It’s not yet official, but 2012 was the hottest year in American history. Recorded history, that is; we’ll allow climate change deniers the possibility that the United States was hotter when it was a still-forming Pangeal mass of semi-solid lava. Beyond that, though: hottest ever.
This led to a bumper crop of “hottest year ever!” stories in local media last week. Here’s a Google News search for “hottest year.” Among the areas noting that accomplishment: Lexington, Richmond, Topeka, New Jersey, Cleveland and Columbus, Philadelphia, New Orleans, Burlington, Louisville, and New York City. In fact, the National Oceanic and Atmospheric Administration indicates that its 170,000-odd monitoring stations in the U.S. recorded 24,280 new record highs over the course of 2012, and 9,728 tied highs.
Here are the records set in January of last year:
Or, illustrated another way, here’s the percent of land area that saw “very warm” or “very cold” temperatures over the last several years.

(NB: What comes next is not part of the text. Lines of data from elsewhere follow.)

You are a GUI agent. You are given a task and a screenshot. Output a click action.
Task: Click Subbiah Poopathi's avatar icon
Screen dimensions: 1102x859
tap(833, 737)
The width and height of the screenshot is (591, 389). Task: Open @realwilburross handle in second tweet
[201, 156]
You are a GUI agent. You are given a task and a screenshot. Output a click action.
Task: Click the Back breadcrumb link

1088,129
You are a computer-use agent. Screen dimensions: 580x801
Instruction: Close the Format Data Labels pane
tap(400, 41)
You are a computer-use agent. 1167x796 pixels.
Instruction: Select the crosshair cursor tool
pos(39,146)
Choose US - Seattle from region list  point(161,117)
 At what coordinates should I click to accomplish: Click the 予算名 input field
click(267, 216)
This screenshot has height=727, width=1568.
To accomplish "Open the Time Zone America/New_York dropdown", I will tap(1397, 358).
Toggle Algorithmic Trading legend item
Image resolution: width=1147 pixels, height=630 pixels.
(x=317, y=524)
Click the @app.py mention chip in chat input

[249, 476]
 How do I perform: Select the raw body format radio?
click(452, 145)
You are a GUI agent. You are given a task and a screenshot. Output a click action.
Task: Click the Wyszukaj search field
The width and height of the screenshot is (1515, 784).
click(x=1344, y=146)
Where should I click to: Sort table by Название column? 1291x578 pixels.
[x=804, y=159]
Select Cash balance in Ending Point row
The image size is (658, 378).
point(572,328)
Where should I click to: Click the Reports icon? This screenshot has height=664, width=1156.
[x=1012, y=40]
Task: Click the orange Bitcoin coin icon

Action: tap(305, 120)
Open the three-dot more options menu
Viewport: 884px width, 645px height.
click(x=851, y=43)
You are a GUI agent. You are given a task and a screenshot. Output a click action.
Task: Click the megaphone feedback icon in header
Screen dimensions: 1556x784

If that’s too hard to read, here’s how it breaks down: Over the 12 months of 2012, 34.3 percent of the country was unusually warm, on average. Only 0.7 percent was unusually cold.
Which exacerbated and contributed to the — still ongoing — drought. From Weather Underground:
According to NOAA’s monthly State of the Drought report, the 61.8% of the U.S. covered by drought this week was also what we had during July, making the 2012 drought the greatest U.S. drought since the Dust Bowl year of 1939. (During December of 1939, 62.1% of the U.S. was in drought; the only year with more of the U.S. in drought was 1934.) The Great Drought of 2012 is about to become the Great Drought of 2012- 2013, judging by the latest 15-day precipitation forecast from the GFS model.
Consider that. The level of drought in the U.S. right now is equivalent to what we saw in July.
The temperature extremes also continue. Des Moines hasn’t seen a subzero day in almost two years. Washington, D.C., saw its warmest year in history, with December temperatures running 5.6 degrees F above the 1980-2010 normal and a forecast of above-average temperatures to come.
So far this year, NOAA hasn’t recorded any record temperatures at its observation stations. But then: the year is young.